Twitter's Ho Turns Part-Time, Company Favors 'Functional' Operations

Along with a broader reorganization, Twitter just announced that Ed Ho is stepping back from his current responsibilities as vice president of product and engineering at the company.

At least for the time being, Ho plans to transition into a part-time position devoted to Twitter’s ongoing safety and abuse initiatives.

More broadly, Twitter is moving away from teams organized around general managers and individual products and will instead arrange itself around “functional” areas, like engineering, products, and technology.

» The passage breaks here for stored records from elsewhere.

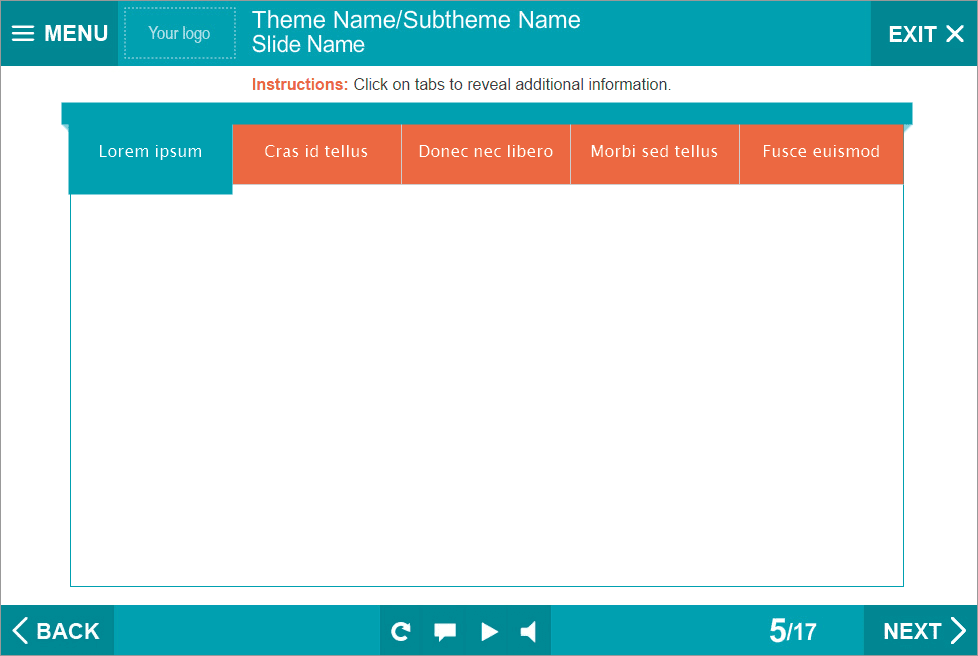This screenshot has height=656, width=978.
Task: Open the 'Donec nec libero' tab
Action: [485, 153]
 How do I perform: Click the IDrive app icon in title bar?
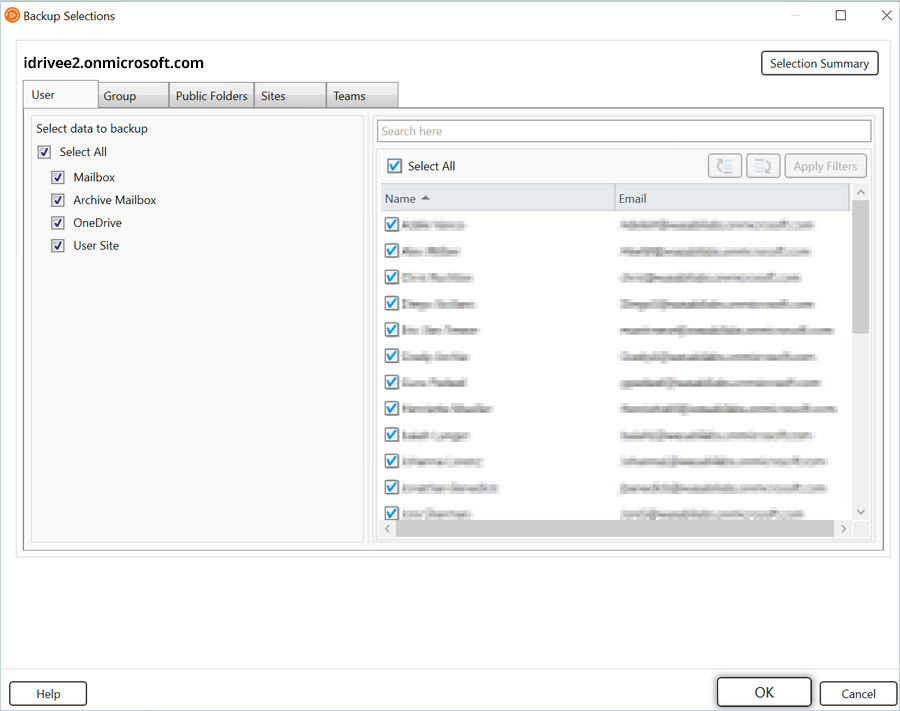coord(12,15)
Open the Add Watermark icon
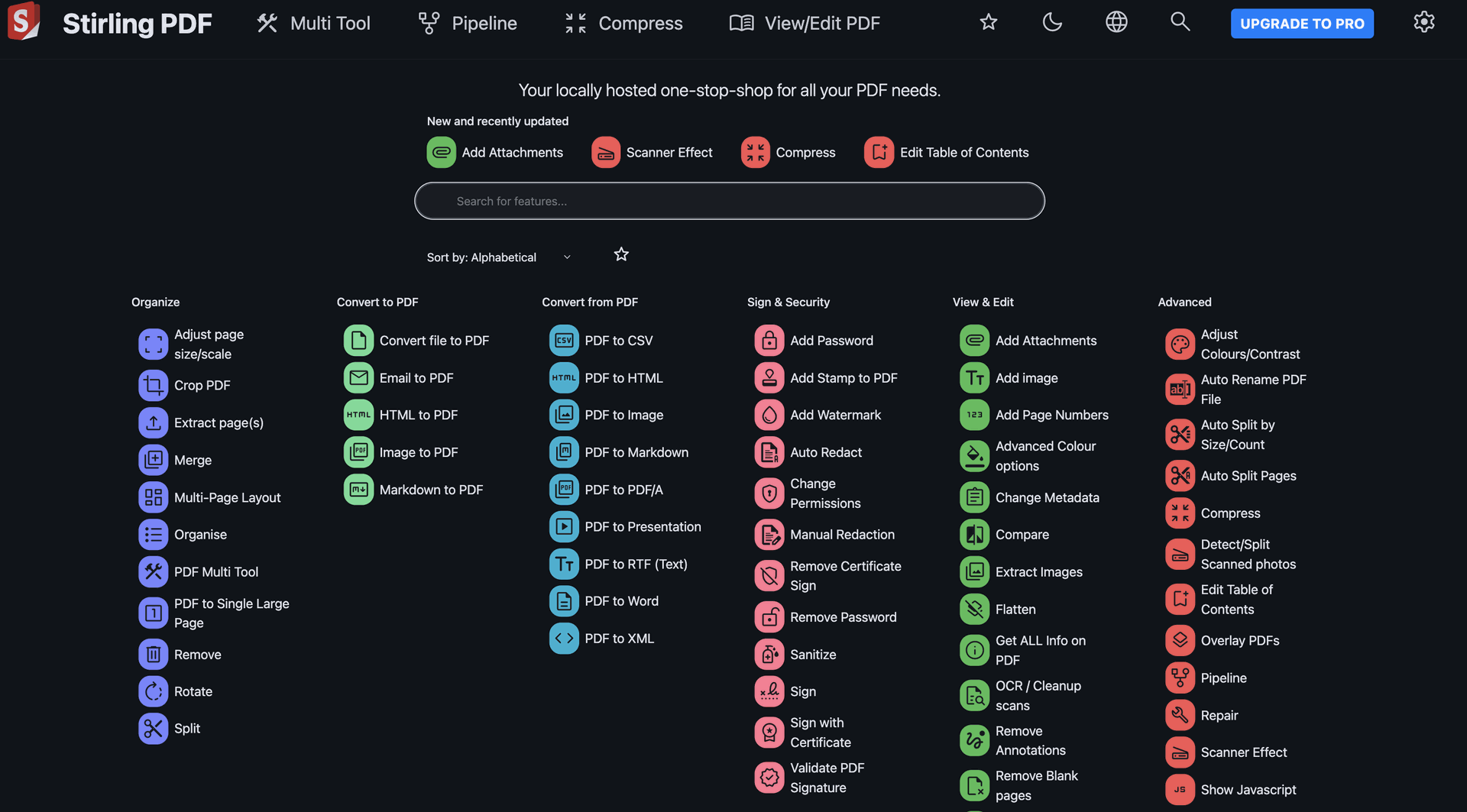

The change is designed give Twitter more flexibility and agility, CEO Jack Dorsey said in a company-wide memo. “I’ve decided to make our organization more straightforward,” Dorsey said. That means moving back to a functional organization, he said.

As Dorsey explained: “A pure end-to-end functional organization … will drive clearer decision-making, enable us to foster stronger culture, be more agile in making in making engineering trade-offs, and most importantly, sets us up for more creativity and invention, which is the phase we must now enter to continue to be relevant and important to the world.”

Among other shifts, the entire engineering team will now report to Mike Montano, who recently oversaw engineering for Twitter’s product team.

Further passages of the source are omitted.